Key Components of a CNN:

Step-by-Step Code: Simple CNN using Keras

import tensorflow as tf
from tensorflow.keras import layers, models
from tensorflow.keras.datasets import mnist
from tensorflow.keras.utils import to_categorical

# Step 1: Load Data
(X_train, y_train), (X_test, y_test) = mnist.load_data()

# Step 2: Preprocess Data
X_train = X_train.reshape((X_train.shape[0], 28, 28, 1)) / 255.0
X_test = X_test.reshape((X_test.shape[0], 28, 28, 1)) / 255.0
y_train = to_categorical(y_train)
y_test = to_categorical(y_test)

# Step 3: Build CNN Model
model = models.Sequential([
    layers.Conv2D(32, (3, 3), activation='relu', input_shape=(28, 28, 1)),  # Convolution
    layers.MaxPooling2D((2, 2)),  # Pooling
    layers.Conv2D(64, (3, 3), activation='relu'),  # Another Conv
    layers.MaxPooling2D((2, 2)),  # Another Pooling
    layers.Flatten(),  # Flatten before FC
    layers.Dense(64, activation='relu'),  # Fully Connected
    layers.Dense(10, activation='softmax')  # Output layer for 10 classes
])

# Step 4: Compile the Model
model.compile(optimizer='adam',
              loss='categorical_crossentropy',
              metrics=['accuracy'])

# Step 5: Train the Model
model.fit(X_train, y_train, epochs=5, batch_size=64, validation_split=0.1)
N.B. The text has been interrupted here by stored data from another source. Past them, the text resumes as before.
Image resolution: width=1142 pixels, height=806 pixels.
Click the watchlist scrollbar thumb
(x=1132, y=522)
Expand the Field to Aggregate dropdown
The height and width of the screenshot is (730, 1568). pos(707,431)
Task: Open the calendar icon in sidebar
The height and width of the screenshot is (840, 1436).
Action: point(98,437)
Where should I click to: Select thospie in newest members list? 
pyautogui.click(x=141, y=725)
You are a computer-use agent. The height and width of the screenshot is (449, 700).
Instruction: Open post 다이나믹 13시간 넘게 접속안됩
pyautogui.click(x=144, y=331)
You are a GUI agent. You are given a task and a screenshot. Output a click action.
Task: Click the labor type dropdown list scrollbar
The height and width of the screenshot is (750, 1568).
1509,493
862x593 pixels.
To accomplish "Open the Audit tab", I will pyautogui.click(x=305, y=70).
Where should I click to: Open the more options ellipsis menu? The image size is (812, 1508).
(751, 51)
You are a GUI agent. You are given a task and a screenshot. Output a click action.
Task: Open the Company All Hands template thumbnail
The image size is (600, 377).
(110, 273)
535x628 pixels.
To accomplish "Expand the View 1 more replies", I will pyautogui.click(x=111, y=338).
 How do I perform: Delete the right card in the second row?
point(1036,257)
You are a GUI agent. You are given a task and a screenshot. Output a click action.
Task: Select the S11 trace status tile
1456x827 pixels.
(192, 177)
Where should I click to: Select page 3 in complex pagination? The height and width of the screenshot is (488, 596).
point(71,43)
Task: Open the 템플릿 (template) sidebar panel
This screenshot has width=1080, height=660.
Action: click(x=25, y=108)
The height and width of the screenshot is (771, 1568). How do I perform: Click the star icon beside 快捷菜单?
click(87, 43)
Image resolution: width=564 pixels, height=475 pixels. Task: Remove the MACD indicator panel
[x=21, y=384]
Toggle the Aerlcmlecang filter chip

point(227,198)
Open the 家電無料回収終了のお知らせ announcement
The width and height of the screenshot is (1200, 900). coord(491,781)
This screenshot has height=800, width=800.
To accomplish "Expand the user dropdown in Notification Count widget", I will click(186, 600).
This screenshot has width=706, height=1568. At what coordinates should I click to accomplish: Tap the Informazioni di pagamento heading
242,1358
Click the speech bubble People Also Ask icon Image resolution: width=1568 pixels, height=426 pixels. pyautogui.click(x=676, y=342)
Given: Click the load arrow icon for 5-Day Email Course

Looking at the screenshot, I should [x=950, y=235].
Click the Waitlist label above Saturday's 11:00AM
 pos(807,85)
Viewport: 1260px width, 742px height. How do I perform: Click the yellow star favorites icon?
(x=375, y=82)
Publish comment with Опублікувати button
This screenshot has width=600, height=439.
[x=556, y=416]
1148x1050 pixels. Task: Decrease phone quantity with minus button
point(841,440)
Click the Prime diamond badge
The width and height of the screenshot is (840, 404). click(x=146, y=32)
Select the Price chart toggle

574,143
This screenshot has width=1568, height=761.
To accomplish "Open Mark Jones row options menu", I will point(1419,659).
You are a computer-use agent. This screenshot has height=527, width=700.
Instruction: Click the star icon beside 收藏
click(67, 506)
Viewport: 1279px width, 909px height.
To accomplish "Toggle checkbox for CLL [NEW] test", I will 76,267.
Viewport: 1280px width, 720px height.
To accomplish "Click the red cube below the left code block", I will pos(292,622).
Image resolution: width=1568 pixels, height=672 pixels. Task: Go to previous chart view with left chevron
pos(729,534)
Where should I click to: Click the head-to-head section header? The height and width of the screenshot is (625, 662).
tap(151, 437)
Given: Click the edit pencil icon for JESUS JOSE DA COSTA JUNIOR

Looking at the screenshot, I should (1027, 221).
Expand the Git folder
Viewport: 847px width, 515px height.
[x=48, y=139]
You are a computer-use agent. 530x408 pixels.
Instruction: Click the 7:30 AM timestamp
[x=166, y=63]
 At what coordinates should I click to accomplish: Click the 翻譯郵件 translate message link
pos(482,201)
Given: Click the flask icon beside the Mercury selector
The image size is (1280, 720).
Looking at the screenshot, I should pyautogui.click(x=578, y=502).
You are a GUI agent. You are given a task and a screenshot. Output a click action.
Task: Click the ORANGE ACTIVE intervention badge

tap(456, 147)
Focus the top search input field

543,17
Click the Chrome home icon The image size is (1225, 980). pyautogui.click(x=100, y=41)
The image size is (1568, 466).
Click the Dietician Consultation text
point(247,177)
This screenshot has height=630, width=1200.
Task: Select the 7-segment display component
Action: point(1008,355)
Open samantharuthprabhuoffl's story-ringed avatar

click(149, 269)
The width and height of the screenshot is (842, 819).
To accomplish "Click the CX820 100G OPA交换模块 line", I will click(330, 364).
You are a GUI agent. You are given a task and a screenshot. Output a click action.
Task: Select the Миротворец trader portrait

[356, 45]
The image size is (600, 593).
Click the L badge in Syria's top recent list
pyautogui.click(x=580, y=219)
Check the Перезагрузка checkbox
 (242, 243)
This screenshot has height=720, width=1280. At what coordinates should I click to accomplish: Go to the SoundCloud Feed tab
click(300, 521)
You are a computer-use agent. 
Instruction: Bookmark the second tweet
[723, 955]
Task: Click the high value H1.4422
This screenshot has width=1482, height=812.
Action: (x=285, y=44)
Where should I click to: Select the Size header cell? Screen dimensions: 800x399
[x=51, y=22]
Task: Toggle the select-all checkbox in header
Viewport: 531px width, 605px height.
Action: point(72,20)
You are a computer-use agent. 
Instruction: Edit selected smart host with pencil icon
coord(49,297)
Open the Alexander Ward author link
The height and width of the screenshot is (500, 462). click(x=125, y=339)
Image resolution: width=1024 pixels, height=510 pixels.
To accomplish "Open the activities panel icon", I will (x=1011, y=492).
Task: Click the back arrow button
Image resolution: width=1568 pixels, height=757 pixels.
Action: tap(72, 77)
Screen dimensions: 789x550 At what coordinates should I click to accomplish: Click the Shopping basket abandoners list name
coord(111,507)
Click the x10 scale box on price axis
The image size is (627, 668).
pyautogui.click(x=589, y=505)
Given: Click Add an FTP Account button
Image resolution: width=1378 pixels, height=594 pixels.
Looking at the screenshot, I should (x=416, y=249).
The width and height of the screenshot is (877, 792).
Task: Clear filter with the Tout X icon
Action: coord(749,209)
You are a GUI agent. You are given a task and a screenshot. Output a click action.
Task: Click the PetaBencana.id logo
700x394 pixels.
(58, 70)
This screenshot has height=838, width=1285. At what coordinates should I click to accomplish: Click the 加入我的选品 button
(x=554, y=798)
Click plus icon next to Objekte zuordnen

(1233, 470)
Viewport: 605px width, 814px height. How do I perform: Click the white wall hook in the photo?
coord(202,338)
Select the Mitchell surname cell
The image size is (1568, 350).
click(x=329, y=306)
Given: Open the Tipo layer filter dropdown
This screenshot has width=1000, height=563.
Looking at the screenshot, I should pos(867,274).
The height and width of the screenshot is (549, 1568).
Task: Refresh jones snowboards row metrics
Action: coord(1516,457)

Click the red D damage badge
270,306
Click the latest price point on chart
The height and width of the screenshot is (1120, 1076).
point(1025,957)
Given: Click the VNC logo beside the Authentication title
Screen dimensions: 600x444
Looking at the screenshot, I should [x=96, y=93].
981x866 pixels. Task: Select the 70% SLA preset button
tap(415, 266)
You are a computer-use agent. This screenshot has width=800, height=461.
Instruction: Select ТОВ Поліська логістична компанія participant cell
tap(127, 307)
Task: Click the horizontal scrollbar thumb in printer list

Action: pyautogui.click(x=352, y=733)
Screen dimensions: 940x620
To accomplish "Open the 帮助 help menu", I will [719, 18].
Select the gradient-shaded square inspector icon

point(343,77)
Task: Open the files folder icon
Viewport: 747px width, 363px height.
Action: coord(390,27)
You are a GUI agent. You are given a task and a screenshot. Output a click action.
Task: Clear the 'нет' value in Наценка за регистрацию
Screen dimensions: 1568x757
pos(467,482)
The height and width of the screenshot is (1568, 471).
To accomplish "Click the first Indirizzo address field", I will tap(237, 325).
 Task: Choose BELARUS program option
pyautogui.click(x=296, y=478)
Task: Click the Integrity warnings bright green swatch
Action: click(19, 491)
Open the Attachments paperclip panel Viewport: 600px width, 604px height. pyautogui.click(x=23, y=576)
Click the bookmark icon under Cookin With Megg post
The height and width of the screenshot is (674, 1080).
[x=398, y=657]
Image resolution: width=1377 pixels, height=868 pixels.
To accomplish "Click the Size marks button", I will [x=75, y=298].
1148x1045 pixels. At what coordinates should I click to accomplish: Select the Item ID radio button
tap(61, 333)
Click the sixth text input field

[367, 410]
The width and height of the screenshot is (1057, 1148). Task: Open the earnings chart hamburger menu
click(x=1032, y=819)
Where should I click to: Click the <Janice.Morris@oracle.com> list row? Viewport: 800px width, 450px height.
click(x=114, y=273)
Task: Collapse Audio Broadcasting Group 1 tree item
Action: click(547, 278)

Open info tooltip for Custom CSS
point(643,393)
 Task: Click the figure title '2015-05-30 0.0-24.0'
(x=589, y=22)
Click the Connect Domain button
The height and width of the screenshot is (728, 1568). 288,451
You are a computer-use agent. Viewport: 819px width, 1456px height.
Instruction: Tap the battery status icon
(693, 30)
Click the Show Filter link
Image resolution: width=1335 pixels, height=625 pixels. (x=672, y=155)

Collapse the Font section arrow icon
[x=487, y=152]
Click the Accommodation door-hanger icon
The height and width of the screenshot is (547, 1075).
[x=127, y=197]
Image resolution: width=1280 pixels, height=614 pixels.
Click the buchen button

# Step 6: Evaluate the Model
test_loss, test_acc = model.evaluate(X_test, y_test)
print(f"Test Accuracy: {test_acc:.2f}")

CNN Model - Step-by-Step Flow:

This sequence explains how an input image passes through various layers of a Convolutional Neural Network (CNN) for prediction.

Step 1: Input Image

Provide the input image of size (28 x 28 x 1).

Step 2: Convolution Layer 1

Apply Conv2D with 32 filters to extract features.

Step 3: Activation - ReLU

Apply ReLU Activation Function on the output of Conv2D (32 filters).

Step 4: MaxPooling Layer 1

Perform MaxPooling2D (2x2) to downsample the feature map from Step 3.

Step 5: Convolution Layer 2

Apply Conv2D with 64 filters on the output from Step 4 for deeper feature extraction.

Step 6: Activation - ReLU

Apply ReLU Activation Function on the output of Conv2D (64 filters).

Step 7: MaxPooling Layer 2

Perform MaxPooling2D (2x2) on the output from Step 6 for further downsampling.

Step 8: Flatten Layer

Flatten the output from Step 7 into a 1D vector to prepare for Dense Layers.

Step 9: Dense Layer

Apply Dense Layer with 64 neurons for learning complex patterns.

Step 10: Activation - ReLU

Apply ReLU Activation on the output of Dense Layer.

Step 11: Output Layer - Prediction

Perform final prediction using Softmax to classify the input image into one of the target classes.

Explanation:

1. Import Required Libraries

import tensorflow as tf
from tensorflow.keras import layers, models
from tensorflow.keras.datasets import mnist
from tensorflow.keras.utils import to_categorical

Purpose:

tensorflow: Deep Learning Library
layers: For CNN layers like Conv2D, MaxPooling2D, etc.
models: To create a Sequential model
mnist: Dataset of handwritten digits (0 to 9)
to_categorical: Converts labels like 5 → [0 0 0 0 0 1 0 0 0 0] (One Hot Encoding)

2. Load MNIST Dataset

(X_train, y_train), (X_test, y_test) = mnist.load_data()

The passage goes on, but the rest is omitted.